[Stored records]
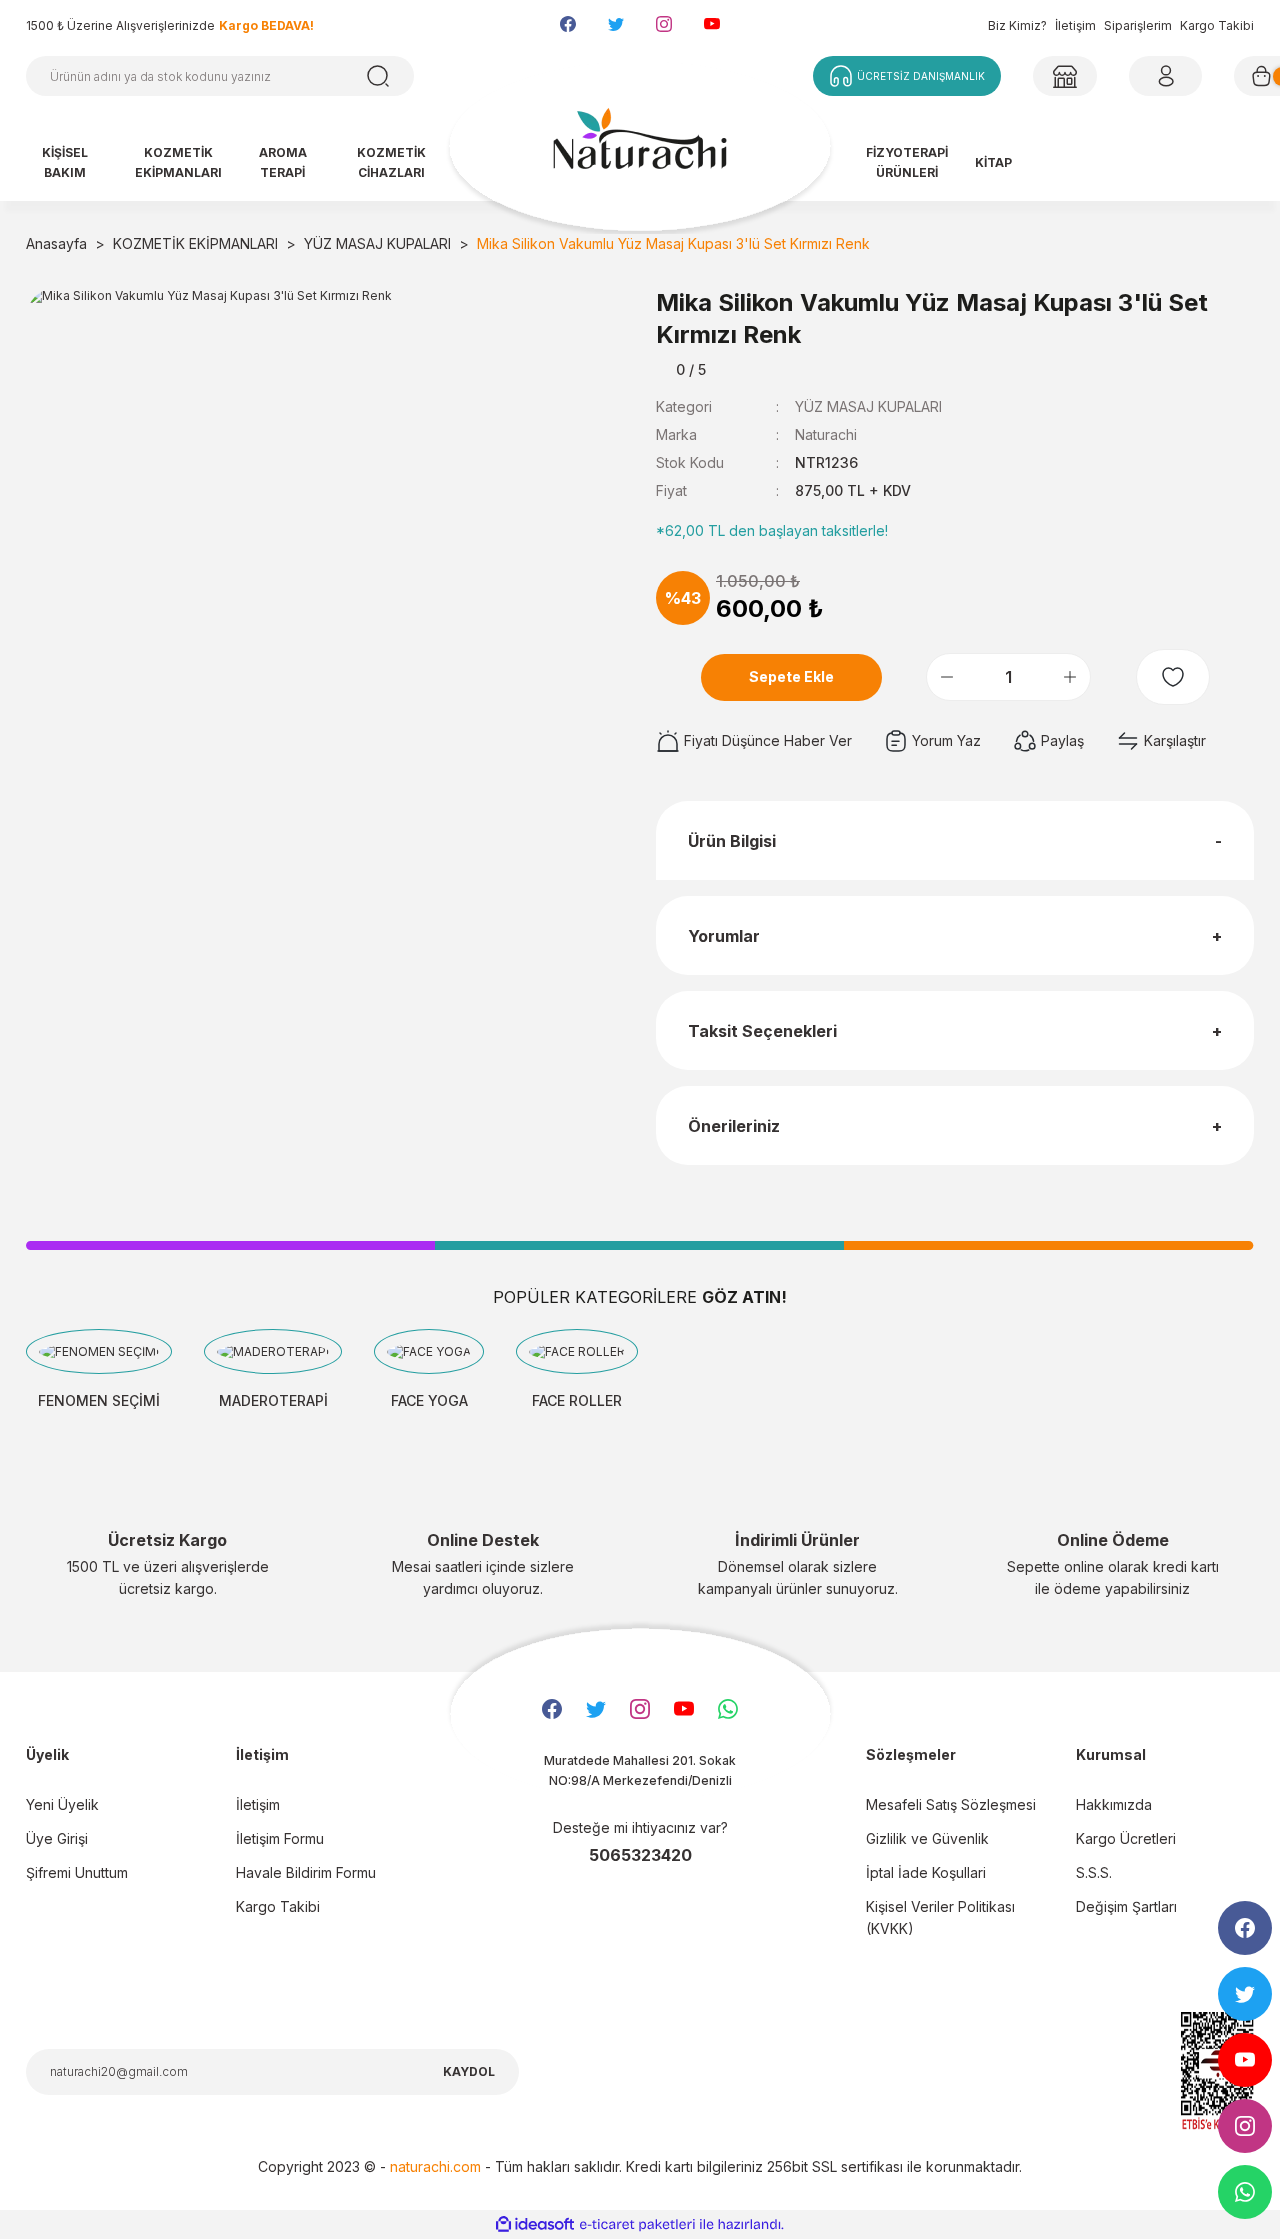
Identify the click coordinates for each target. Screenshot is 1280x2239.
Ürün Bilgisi (732, 841)
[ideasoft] (535, 2224)
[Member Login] (1065, 76)
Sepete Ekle (791, 676)
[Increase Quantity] (1070, 677)
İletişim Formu (280, 1838)
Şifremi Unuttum (77, 1872)
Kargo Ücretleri (1126, 1838)
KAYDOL (469, 2071)
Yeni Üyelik (62, 1804)
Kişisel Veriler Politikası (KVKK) (940, 1917)
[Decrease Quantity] (947, 677)
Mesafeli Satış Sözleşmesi (951, 1804)
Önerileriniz (734, 1126)
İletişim (1075, 25)
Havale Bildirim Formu (306, 1872)
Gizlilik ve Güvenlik (927, 1838)
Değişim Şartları (1126, 1906)
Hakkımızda (1114, 1804)
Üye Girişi (57, 1838)
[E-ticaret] (637, 2225)
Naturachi (826, 434)
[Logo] (640, 148)
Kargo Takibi (1217, 25)
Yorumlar (724, 936)
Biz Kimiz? (1017, 25)
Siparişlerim (1138, 25)
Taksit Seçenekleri (762, 1031)
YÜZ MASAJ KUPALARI (868, 406)
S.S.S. (1094, 1872)
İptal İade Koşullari (926, 1872)
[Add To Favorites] (1173, 677)
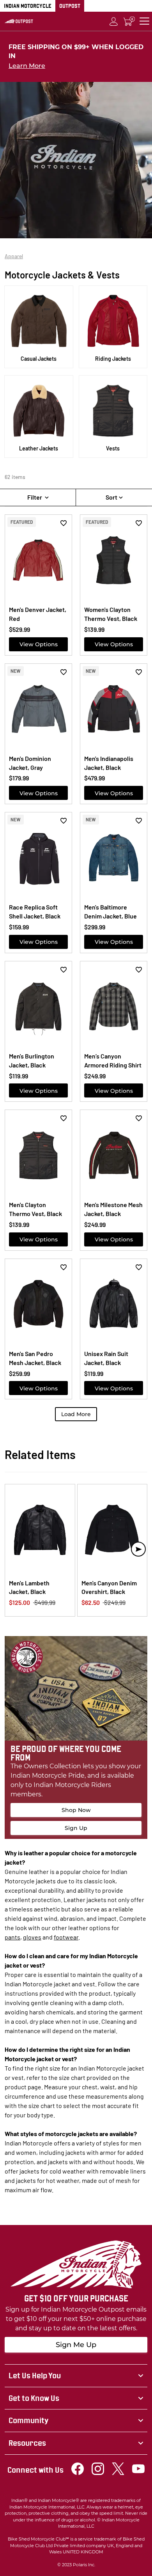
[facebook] (77, 2473)
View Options (38, 644)
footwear (66, 1937)
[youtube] (138, 2473)
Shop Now (76, 1810)
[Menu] (144, 21)
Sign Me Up (76, 2344)
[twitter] (118, 2473)
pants (12, 1937)
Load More (76, 1414)
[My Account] (113, 21)
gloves (32, 1937)
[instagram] (98, 2473)
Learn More (27, 65)
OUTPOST (69, 6)
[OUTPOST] (19, 21)
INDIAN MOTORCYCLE (27, 6)
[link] (76, 2376)
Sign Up (76, 1827)
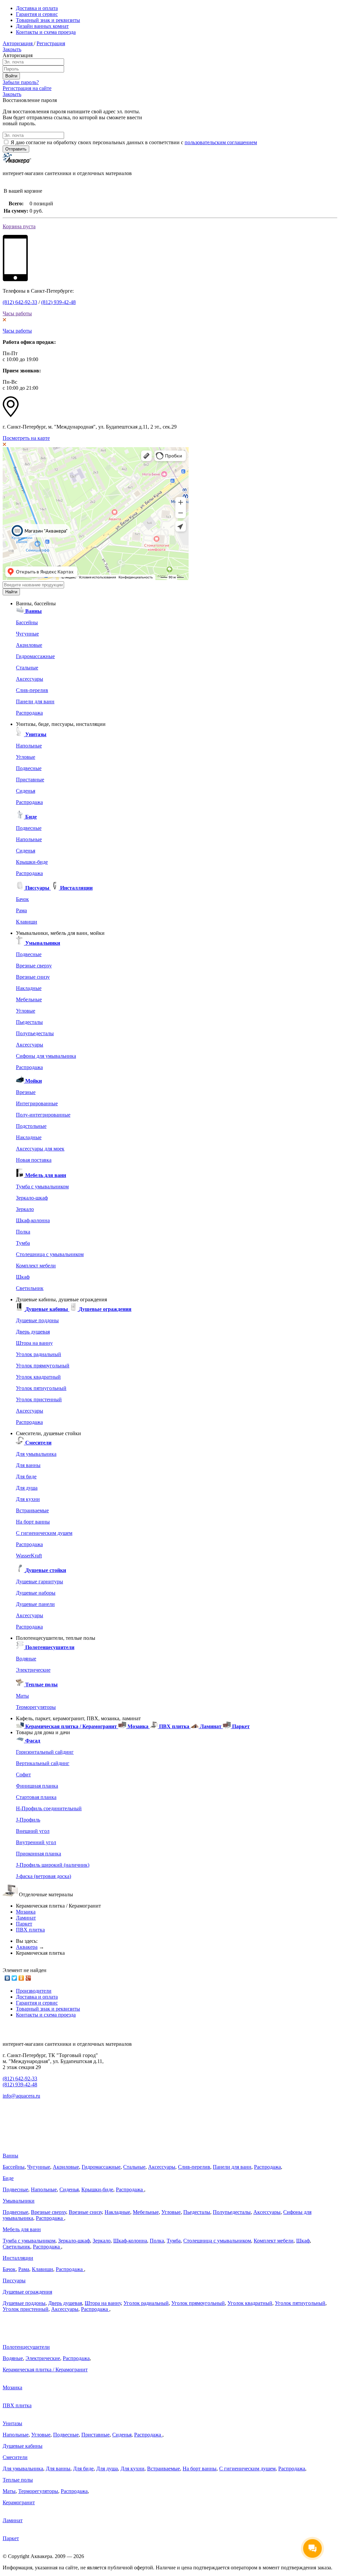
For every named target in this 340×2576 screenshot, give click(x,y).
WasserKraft (29, 1555)
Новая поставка (33, 1160)
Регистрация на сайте (27, 88)
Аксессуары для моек (40, 1148)
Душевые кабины (22, 2446)
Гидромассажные (35, 656)
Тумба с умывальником (42, 1186)
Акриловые (29, 645)
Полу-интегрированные (43, 1115)
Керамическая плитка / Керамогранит (45, 2369)
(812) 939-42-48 (58, 302)
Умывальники (19, 2201)
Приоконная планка (38, 1853)
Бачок (22, 899)
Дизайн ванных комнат (42, 26)
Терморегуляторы (36, 1707)
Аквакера (27, 1947)
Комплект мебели (36, 1265)
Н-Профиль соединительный (49, 1808)
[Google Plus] (28, 1978)
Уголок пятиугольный (41, 1388)
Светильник (29, 1288)
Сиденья (25, 791)
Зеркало (25, 1209)
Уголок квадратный (38, 1377)
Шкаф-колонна (33, 1220)
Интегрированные (37, 1103)
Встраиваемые (32, 1510)
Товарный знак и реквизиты (48, 20)
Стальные (27, 667)
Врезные (26, 1092)
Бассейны (27, 622)
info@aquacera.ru (21, 2096)
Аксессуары (29, 679)
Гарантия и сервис (37, 14)
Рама (21, 910)
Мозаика (26, 1912)
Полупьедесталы (35, 1033)
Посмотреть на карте (26, 438)
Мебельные (29, 999)
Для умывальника (36, 1454)
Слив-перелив (32, 690)
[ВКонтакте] (7, 1978)
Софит (23, 1774)
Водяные (26, 1658)
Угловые (25, 757)
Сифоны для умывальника (46, 1056)
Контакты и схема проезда (46, 32)
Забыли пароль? (21, 82)
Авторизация (18, 43)
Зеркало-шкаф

- _WHAT THIS TASK INVOLVES_: The task calls for duplicating the data exactly, with no images kept.

- _RESPONSE TO THIS EXERCISE_:
Identify the click coordinates for each target. Screenshot is 1280x2239.
Ürün Bilgisi (732, 841)
[ideasoft] (535, 2224)
[Member Login] (1065, 76)
Sepete Ekle (791, 676)
[Increase Quantity] (1070, 677)
İletişim Formu (280, 1838)
Şifremi Unuttum (77, 1872)
Kargo Ücretleri (1126, 1838)
KAYDOL (469, 2071)
Yeni Üyelik (62, 1804)
Kişisel Veriler Politikası (KVKK) (940, 1917)
[Decrease Quantity] (947, 677)
Mesafeli Satış Sözleşmesi (951, 1804)
Önerileriniz (734, 1126)
İletişim (1075, 25)
Havale Bildirim Formu (306, 1872)
Gizlilik ve Güvenlik (927, 1838)
Değişim Şartları (1126, 1906)
Hakkımızda (1114, 1804)
Üye Girişi (57, 1838)
[E-ticaret] (637, 2225)
Naturachi (826, 434)
[Logo] (640, 148)
Kargo Takibi (1217, 25)
Yorumlar (724, 936)
Biz Kimiz? (1017, 25)
Siparişlerim (1138, 25)
Taksit Seçenekleri (762, 1031)
YÜZ MASAJ KUPALARI (868, 406)
S.S.S. (1094, 1872)
İptal İade Koşullari (926, 1872)
[Add To Favorites] (1173, 677)
[facebook] (77, 2473)
View Options (38, 644)
footwear (66, 1937)
[youtube] (138, 2473)
Shop Now (76, 1810)
[Menu] (144, 21)
Sign Me Up (76, 2344)
[twitter] (118, 2473)
pants (12, 1937)
Load More (76, 1414)
[My Account] (113, 21)
gloves (32, 1937)
[instagram] (98, 2473)
Learn More (27, 65)
OUTPOST (69, 6)
[OUTPOST] (19, 21)
INDIAN MOTORCYCLE (27, 6)
[link] (76, 2376)
Sign Up (76, 1827)
For every named target in this 340×2576 screenshot, give click(x,y).
WasserKraft (29, 1555)
Новая поставка (33, 1160)
Регистрация на сайте (27, 88)
Аксессуары для моек (40, 1148)
Душевые кабины (22, 2446)
Гидромассажные (35, 656)
Тумба с умывальником (42, 1186)
Акриловые (29, 645)
Полу-интегрированные (43, 1115)
Керамическая плитка / Керамогранит (45, 2369)
(812) 939-42-48 (58, 302)
Умывальники (19, 2201)
Приоконная планка (38, 1853)
Бачок (22, 899)
Дизайн ванных комнат (42, 26)
Терморегуляторы (36, 1707)
Аквакера (27, 1947)
Комплект мебели (36, 1265)
Н-Профиль соединительный (49, 1808)
[Google Plus] (28, 1978)
Уголок пятиугольный (41, 1388)
Светильник (29, 1288)
Сиденья (25, 791)
Зеркало (25, 1209)
Уголок квадратный (38, 1377)
Шкаф-колонна (33, 1220)
Интегрированные (37, 1103)
Встраиваемые (32, 1510)
Товарный знак и реквизиты (48, 20)
Стальные (27, 667)
Врезные (26, 1092)
Бассейны (27, 622)
info@aquacera.ru (21, 2096)
Аксессуары (29, 679)
Гарантия и сервис (37, 14)
Рама (21, 910)
Мозаика (26, 1912)
Полупьедесталы (35, 1033)
Посмотреть на карте (26, 438)
Мебельные (29, 999)
Для умывальника (36, 1454)
Слив-перелив (32, 690)
[ВКонтакте] (7, 1978)
Софит (23, 1774)
Водяные (26, 1658)
Угловые (25, 757)
Сифоны для умывальника (46, 1056)
Контакты и схема проезда (46, 32)
Забыли пароль? (21, 82)
Авторизация (18, 43)
Зеркало-шкаф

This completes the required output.